Algunos de los mejores momentos de mi vida han pasado dentro de una cancha de baloncesto. O muy cerca de ella. También a través de la caja fácil. Hoy he disfrutado otra vez como un niño. España ha ofrecido una lección de dignidad, talento, ambición y clase. No ha podido ser. Pero siento como si de alguna manera el lugar, el país en el que vivo hubiese concretado todos los progresos que ha experimentado en los dos últimos decenios en el capítulo social, cultural, emocional y económico en la final olímpica que esta mañana han jugado un grupo de talentosos gigantes frente a Estados Unidos.
Admiro a esta selección porque sus integrantes han sabido aprender de las cagadas que han cometido en partidos o momentos puntuales de sus carreras deportivas y se han hecho más fuertes y versátiles gracias a ellas. El partido de hoy ha deparado vibración en estado puro. A un lado, superatletas egocéntricos buscando su particular redención. Aunque varios de ellos lo parezcan, no son estúpidos. Saben que medio planeta se mofa de sus aires de grandeza. De sus limitaciones técnicas, de su distraída deportividad y, sobre todo, su escaso conocimiento del juego en grupo. Aún así, existe algo valioso en este grupo de jugadores: su determinación ganadora, su ambición, su inmenso talento individual y un afán de superación que simboliza el alma de una nación como la de las 50 estrellas cuyos habitantes, amarrado a sus ideales de pioneros, nunca se cansan de creer que las cosas van a salir bien por derecho divino y que basta con la fe y una voluntad desmedida de trabajo para hacerlo real. Los yankees también son eso. Cómo no admirar el prolongado vuelo de James para esquivar el brazo de Rudy y anotar el contraataque a una mano. Esos chicos son hidroaviones acorazados, de una potencia física y voracidad competitiva que otorga mayor mérito a la hazaña de la gente de Aíto.

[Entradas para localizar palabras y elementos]
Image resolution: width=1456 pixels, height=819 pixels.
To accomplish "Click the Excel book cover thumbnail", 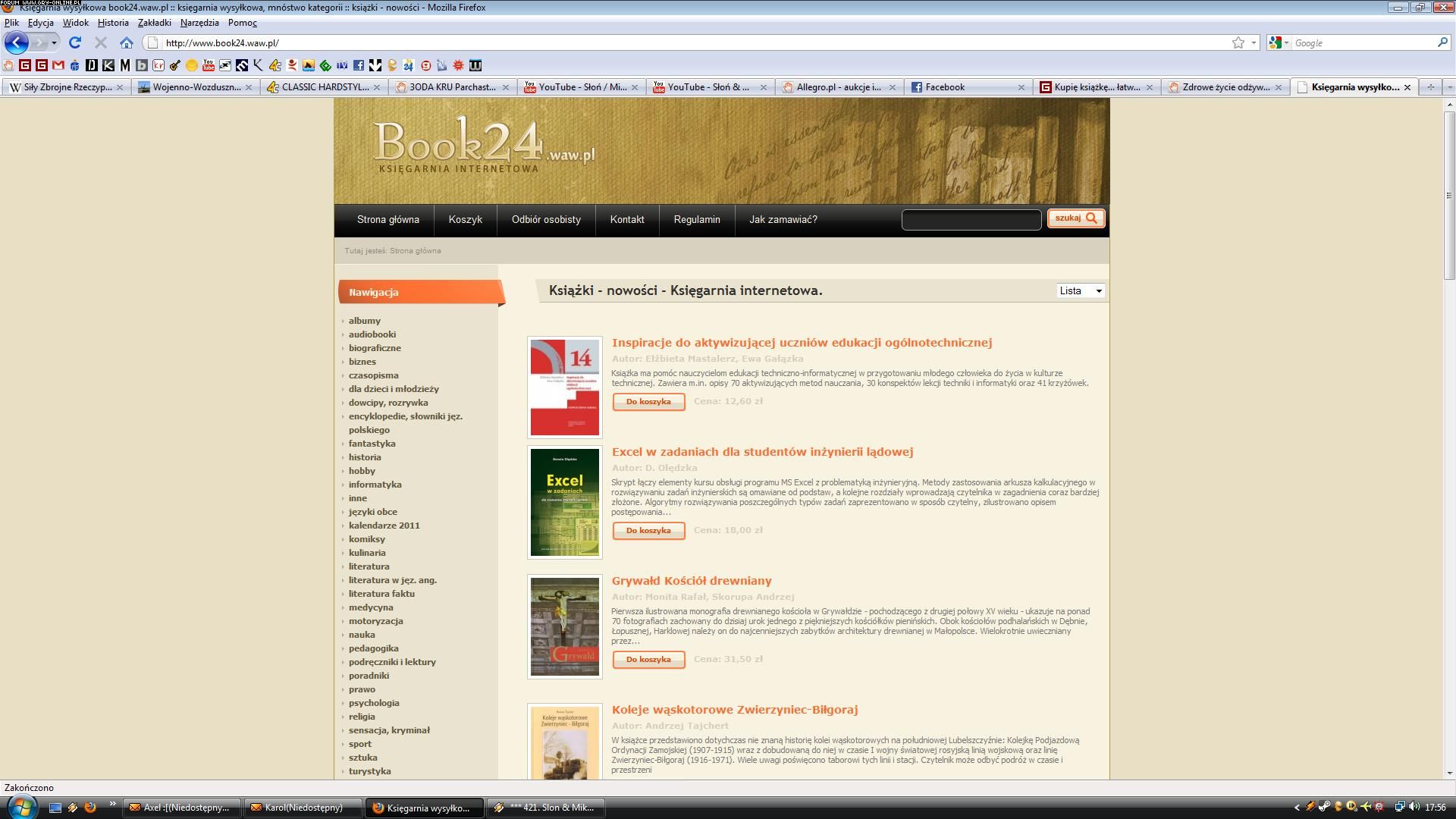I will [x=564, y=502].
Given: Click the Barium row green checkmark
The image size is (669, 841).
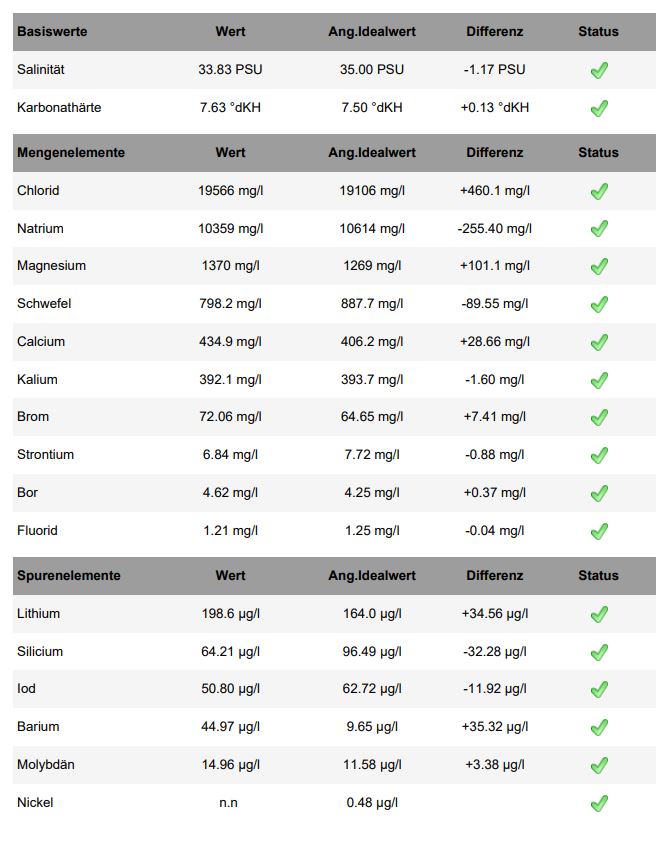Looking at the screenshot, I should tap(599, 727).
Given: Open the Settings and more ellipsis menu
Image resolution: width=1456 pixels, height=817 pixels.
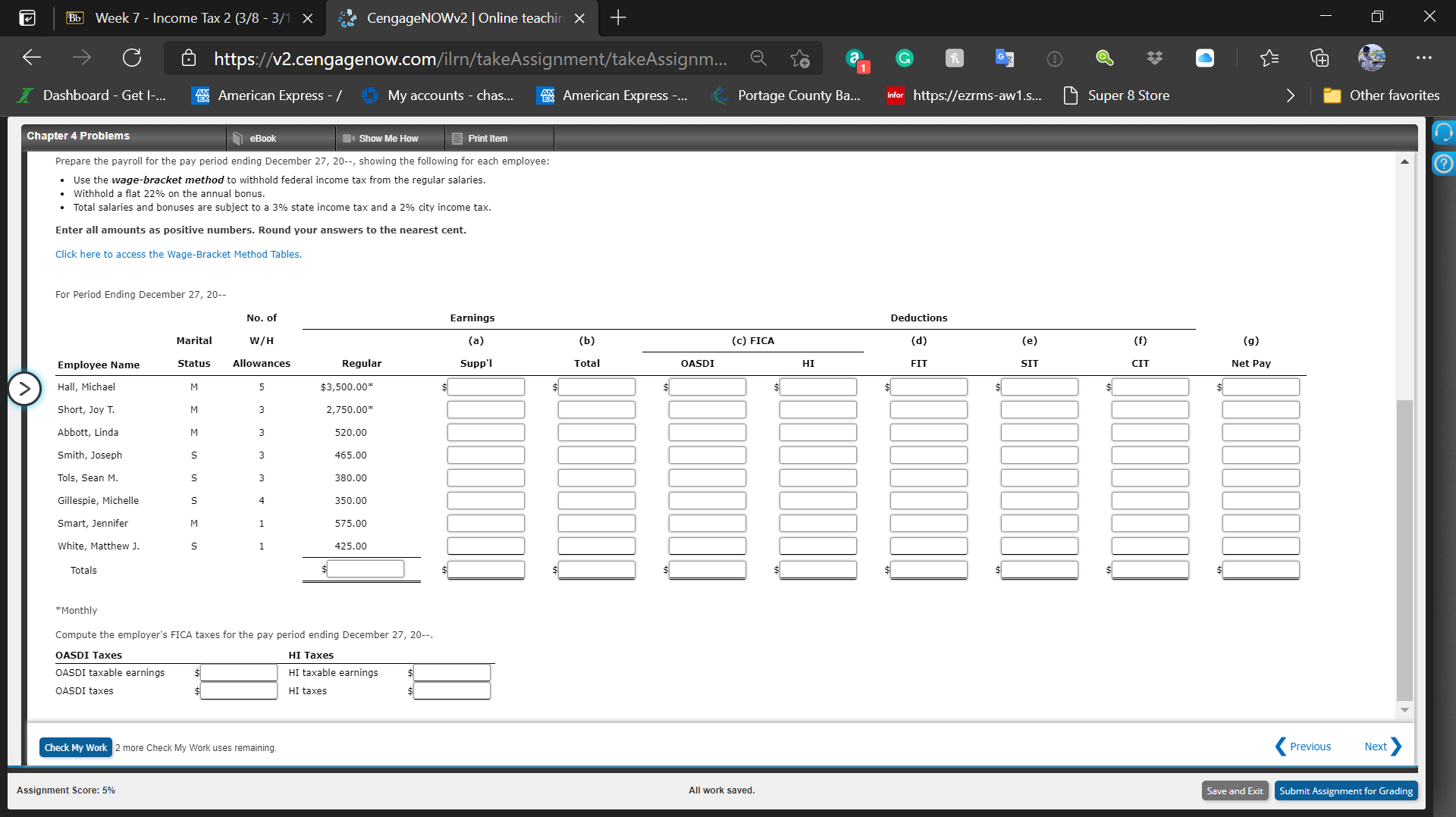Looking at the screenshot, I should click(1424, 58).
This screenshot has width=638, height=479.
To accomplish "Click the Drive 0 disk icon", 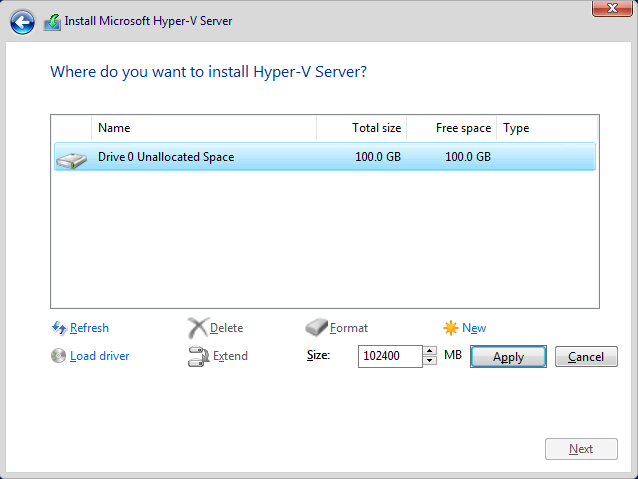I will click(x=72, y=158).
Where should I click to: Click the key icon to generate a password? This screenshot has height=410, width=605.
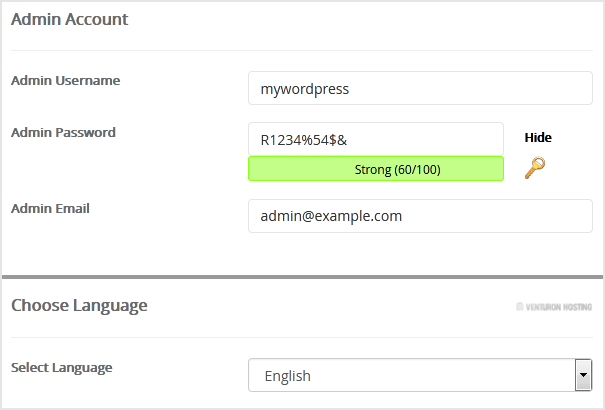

• TAREA: ¿Puedes copiar sin cambios, del fragmento sobre la final olímpica de baloncesto, el tramo que va desde "Algunos de los" hasta "a Estados Unidos."? Basta con el fragmento; no recurras a ninguna otra fuente.

• RESPUESTA:
Algunos de los mejores momentos de mi vida han pasado dentro de una cancha de baloncesto. O muy cerca de ella. También a través de la caja fácil. Hoy he disfrutado otra vez como un niño. España ha ofrecido una lección de dignidad, talento, ambición y clase. No ha podido ser. Pero siento como si de alguna manera el lugar, el país en el que vivo hubiese concretado todos los progresos que ha experimentado en los dos últimos decenios en el capítulo social, cultural, emocional y económico en la final olímpica que esta mañana han jugado un grupo de talentosos gigantes frente a Estados Unidos.